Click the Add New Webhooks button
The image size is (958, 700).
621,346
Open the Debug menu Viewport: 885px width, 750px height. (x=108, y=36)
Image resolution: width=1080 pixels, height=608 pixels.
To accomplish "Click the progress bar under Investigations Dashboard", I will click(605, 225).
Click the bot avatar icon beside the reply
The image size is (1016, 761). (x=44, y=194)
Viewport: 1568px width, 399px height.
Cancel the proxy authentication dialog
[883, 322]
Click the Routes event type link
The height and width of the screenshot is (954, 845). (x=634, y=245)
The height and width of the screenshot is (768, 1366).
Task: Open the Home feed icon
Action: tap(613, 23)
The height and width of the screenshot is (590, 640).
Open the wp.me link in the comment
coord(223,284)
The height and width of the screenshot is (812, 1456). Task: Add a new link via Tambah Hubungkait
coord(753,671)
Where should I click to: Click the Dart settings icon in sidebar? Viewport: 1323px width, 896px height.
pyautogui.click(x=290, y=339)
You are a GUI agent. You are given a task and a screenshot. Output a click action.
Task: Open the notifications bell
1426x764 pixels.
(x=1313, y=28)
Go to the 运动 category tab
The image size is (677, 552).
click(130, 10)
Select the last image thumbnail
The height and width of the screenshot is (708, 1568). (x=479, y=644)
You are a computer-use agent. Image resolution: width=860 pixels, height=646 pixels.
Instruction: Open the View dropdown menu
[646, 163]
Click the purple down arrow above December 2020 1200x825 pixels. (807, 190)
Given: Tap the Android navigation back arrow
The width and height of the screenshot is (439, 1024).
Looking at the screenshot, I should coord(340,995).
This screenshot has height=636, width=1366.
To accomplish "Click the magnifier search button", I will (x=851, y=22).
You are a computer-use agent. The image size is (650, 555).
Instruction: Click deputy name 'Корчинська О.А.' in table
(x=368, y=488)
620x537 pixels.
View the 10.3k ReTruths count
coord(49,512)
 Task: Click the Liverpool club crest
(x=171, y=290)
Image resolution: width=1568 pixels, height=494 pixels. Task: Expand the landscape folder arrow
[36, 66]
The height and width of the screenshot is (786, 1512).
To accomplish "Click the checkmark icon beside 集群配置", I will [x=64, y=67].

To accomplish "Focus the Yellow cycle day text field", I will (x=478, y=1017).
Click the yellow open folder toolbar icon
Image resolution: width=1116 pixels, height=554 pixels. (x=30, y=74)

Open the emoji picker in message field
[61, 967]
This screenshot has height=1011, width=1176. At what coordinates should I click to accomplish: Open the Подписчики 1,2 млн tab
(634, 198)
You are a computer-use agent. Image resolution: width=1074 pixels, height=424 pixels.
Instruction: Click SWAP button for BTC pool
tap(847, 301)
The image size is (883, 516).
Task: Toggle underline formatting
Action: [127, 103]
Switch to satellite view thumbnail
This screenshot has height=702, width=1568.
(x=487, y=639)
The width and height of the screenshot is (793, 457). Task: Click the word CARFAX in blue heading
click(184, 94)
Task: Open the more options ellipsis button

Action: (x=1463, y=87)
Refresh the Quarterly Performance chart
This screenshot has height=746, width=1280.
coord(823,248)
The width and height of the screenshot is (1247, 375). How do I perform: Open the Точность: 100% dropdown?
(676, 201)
——————————
■ **Work item**:
Filter the lines above, keeping each one that contains the string "will".

■ **Answer space**:
To accomplish "Click the progress bar under Investigations Dashboard", I will click(605, 225).
To accomplish "Click the magnifier search button", I will (x=851, y=22).
To accomplish "Click the checkmark icon beside 集群配置", I will [x=64, y=67].
To accomplish "Focus the Yellow cycle day text field", I will (x=478, y=1017).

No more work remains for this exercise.